* WHAT THE TASK REQUIRES *
Below are records to be repeated exactly. Leave their pictures behind.

Collected data:
= Beginning of Section =
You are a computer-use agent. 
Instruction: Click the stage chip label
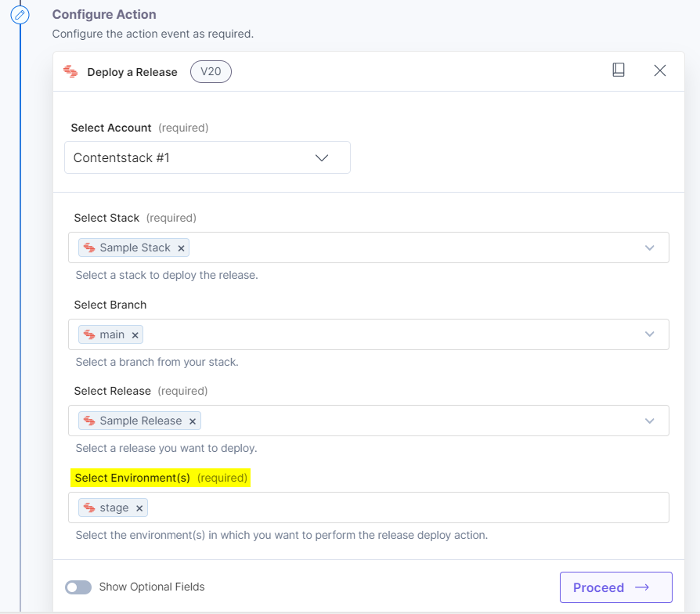point(114,507)
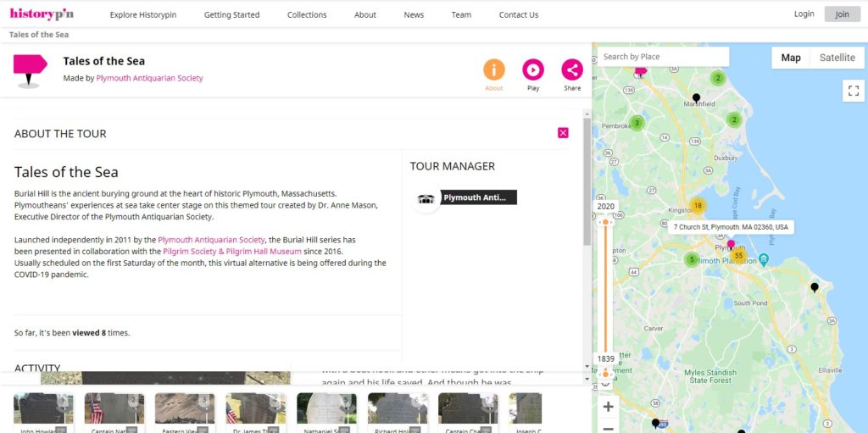The image size is (868, 433).
Task: Select the Nathaniel thumbnail in tour strip
Action: point(326,411)
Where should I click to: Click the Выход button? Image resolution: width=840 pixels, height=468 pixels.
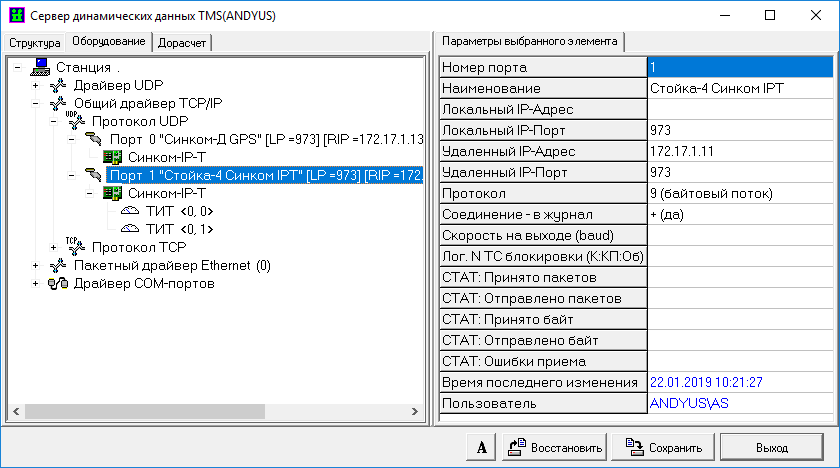(771, 447)
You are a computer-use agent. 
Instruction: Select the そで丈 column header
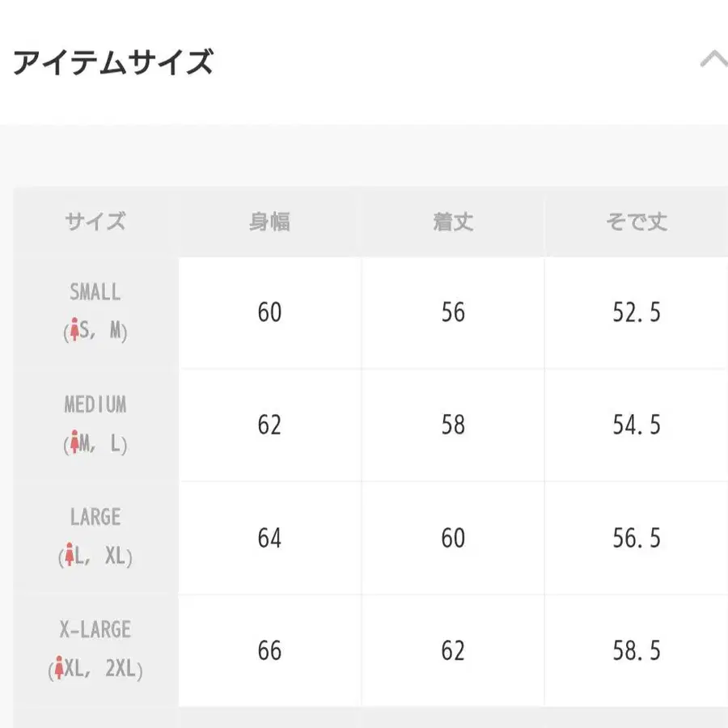(x=637, y=221)
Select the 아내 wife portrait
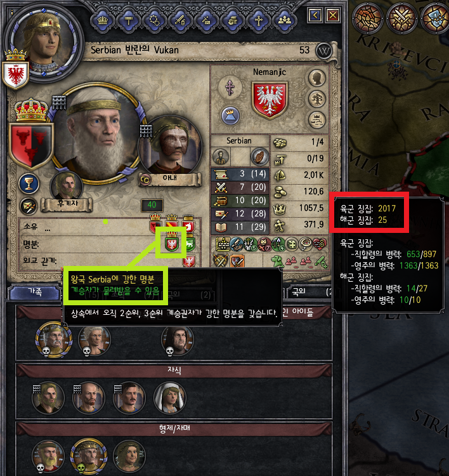The height and width of the screenshot is (476, 449). point(170,146)
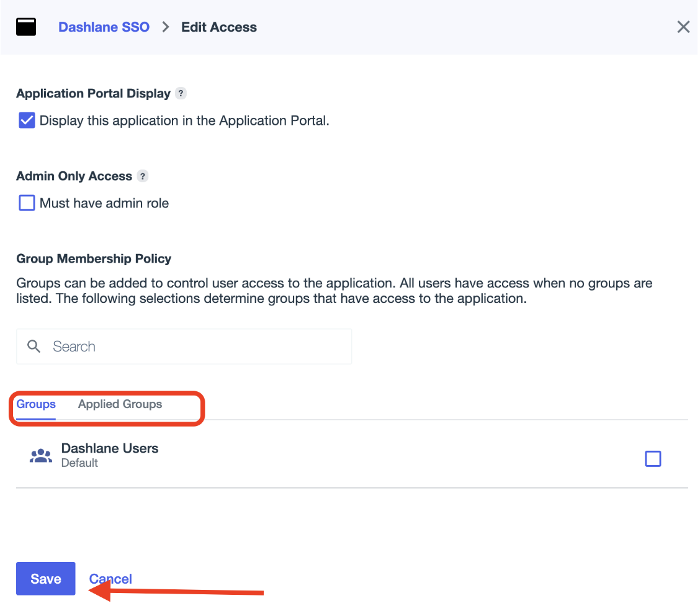The height and width of the screenshot is (611, 700).
Task: Select the Groups tab
Action: tap(36, 404)
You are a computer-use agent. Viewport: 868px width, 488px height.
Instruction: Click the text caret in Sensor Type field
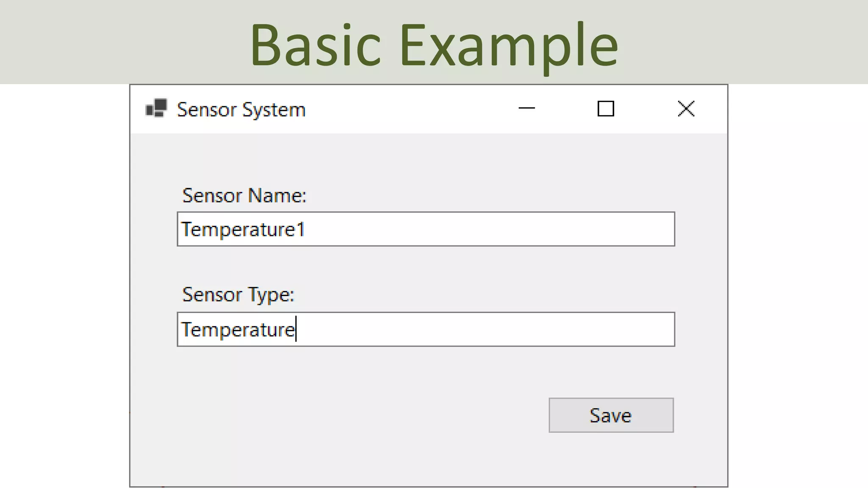[x=296, y=329]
= End of Section =
* RESPONSE *
You are a computer-use agent. 
Instruction: Click the stage chip label
point(114,507)
The image size is (868, 433).
Task: Select the Nathaniel thumbnail in tour strip
Action: point(326,411)
Where should I click to: Click the Выход button? Image resolution: width=840 pixels, height=468 pixels.
(771, 447)
You are a computer-use agent. 
Instruction: Select the そで丈 column header
(x=637, y=221)
Select the 아내 wife portrait
The height and width of the screenshot is (476, 449). point(170,146)
The height and width of the screenshot is (611, 700).
Task: Select the Groups tab
Action: tap(36, 404)
You are a computer-use agent. Viewport: 868px width, 488px height.
Instruction: Click the text caret in Sensor Type field
[x=296, y=329]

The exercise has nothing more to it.